ONC – Stage 1 Final Rule detailing requirements for certified EHRs and technical specifications needed to support secure, interoperable, nationwide electronic exchange and meaningful use of health information.
ONC – Stage 2 Final Rule detailing requirements for certified EHRs and technical specifications needed to support secure, interoperable, nationwide electronic exchange and meaningful use of health information.
HL7 (Health Level 7),the standard for electronic interchange of clinical, financial and administrative info among healthcare oriented computer systems. A not-for-profit volunteer organization, it develops specifications, the most widely used of which is the messaging standard that enables disparate health care applications to exchange key sets of clinical and administrative data.
CCD (Continuity of Care Document), Prior to the approval of the CCD as an ANSI Standard in 2007, electronic clinical document exchange could utilize one of two formats: HL7 Clinical Document Architecture (CDA) or ASTM Continuity of Care Record (CCR). In an effort to combine the two closely related formats, the Continuity of Care Document was created. CCD harmonizes the two separate standards by using CCR within the broader context of CDA. It shares summary information about the patient in an easy-to-read format, using CCD templates to constrain the data. The information can be read by the human eye or processed by a machine (such as an EMR system), and can be sent electronically or manually carried by the patient.
NCPDP Script (National Counsil for Prescription Drug Programs), the SCRIPT document was developed for transmitting prescription information electronically between prescribers, providers, and other entities. The standard addresses the electronic transmission of new prescriptions, changes of prescriptions, prescription refill requests, prescription fill status notifications, cancellation notifications, relaying of medication history, and transactions for long-term care.
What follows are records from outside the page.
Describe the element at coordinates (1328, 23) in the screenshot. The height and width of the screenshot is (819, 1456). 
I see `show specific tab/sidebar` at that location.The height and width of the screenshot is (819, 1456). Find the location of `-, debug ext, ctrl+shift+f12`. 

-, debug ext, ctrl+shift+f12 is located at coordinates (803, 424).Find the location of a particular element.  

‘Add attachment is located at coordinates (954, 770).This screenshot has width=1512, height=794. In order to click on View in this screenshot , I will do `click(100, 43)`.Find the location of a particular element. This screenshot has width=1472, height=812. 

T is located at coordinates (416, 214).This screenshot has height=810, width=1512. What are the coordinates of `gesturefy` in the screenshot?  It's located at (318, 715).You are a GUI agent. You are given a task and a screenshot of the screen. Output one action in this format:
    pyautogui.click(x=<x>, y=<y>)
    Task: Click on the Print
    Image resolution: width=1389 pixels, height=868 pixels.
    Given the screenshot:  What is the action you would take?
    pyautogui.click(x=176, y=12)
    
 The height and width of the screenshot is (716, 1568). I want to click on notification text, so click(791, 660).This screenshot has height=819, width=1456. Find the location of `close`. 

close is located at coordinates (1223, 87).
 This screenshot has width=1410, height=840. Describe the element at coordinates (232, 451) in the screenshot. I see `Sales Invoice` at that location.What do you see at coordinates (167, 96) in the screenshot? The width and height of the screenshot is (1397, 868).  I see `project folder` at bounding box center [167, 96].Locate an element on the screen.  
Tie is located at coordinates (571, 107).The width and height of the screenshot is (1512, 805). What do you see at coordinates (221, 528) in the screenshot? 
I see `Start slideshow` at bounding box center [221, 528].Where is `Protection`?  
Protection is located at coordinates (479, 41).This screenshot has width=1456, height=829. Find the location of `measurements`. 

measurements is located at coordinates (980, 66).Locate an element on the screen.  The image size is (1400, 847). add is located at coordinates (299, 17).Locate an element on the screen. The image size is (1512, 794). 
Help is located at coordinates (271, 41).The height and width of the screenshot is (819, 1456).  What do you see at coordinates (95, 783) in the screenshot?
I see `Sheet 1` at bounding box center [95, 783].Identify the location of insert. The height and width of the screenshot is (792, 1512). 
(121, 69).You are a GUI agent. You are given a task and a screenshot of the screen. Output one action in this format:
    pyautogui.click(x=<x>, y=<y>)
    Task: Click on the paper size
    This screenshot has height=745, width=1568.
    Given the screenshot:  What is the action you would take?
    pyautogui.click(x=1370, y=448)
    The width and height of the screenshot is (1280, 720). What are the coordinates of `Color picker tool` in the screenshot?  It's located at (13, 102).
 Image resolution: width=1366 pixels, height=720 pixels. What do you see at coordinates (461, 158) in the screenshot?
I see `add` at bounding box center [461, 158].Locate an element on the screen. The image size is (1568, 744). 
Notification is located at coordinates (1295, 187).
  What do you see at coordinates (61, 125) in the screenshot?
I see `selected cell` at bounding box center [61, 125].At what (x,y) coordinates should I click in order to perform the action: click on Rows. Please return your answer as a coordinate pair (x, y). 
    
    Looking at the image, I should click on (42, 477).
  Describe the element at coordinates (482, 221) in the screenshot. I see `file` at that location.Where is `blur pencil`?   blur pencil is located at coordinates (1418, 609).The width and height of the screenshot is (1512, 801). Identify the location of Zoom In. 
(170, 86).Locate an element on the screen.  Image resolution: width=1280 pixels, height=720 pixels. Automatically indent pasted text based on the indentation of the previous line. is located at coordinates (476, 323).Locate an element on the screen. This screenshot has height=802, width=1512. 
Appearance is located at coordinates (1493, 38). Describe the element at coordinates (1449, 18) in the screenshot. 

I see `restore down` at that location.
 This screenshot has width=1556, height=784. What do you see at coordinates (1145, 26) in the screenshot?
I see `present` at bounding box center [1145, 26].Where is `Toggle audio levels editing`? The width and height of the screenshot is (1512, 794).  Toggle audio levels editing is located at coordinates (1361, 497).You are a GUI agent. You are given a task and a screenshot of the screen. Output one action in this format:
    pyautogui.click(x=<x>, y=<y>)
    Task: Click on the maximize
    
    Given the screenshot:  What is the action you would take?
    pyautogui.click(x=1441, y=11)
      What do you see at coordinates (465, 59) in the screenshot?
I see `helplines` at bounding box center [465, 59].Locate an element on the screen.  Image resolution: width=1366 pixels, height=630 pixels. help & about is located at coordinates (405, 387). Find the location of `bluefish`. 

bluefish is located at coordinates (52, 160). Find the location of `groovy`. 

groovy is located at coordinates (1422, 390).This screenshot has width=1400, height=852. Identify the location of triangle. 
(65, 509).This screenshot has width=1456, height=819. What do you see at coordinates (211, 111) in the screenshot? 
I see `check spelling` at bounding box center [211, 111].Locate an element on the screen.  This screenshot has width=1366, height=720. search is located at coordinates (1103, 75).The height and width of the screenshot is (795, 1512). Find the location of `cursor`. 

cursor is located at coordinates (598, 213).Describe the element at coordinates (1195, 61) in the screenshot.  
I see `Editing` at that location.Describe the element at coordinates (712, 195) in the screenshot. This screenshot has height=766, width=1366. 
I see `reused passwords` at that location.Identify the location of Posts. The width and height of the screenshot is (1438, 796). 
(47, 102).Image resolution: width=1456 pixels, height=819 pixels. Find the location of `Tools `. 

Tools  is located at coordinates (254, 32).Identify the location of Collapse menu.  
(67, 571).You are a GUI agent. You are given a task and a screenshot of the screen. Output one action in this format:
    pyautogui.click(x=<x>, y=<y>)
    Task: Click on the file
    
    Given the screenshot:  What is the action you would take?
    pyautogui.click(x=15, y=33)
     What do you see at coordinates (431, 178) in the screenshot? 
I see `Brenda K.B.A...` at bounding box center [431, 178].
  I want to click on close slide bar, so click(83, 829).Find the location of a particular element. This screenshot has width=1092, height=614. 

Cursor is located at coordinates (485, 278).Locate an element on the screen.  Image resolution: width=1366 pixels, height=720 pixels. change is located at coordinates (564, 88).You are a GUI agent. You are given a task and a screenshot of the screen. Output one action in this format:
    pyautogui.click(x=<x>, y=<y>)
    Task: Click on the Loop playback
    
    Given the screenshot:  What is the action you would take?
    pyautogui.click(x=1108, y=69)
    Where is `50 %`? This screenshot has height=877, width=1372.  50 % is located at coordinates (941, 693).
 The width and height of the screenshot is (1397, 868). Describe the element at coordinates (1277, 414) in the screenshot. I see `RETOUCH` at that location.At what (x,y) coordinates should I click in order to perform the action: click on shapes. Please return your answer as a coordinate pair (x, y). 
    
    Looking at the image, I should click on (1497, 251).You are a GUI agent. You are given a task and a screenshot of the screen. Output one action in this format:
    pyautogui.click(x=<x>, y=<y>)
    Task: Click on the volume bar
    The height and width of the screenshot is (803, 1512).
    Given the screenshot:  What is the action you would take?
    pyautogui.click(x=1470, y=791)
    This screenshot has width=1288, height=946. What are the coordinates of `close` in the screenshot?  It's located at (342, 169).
X12 v.4010A1, the standards provide structure for the electronic representation of health care claims between entities. The standards provide a means to encode business documents so that they may be interpreted by a computer application. The documents are organized as delimited data, meaning data is separated by “delimiter” characters rather than by fixed length fields and records. The standards provide means to organize this data into business documents called Transaction Sets, group these into groups of related documents called Functional Groups, and wrap these in an envelope called an Interchange.
QRDA (Quality Reporting Document Architecture), an electronic data standard for healthcare information systems to use in communicating patient level quality measurement data across disparate systems.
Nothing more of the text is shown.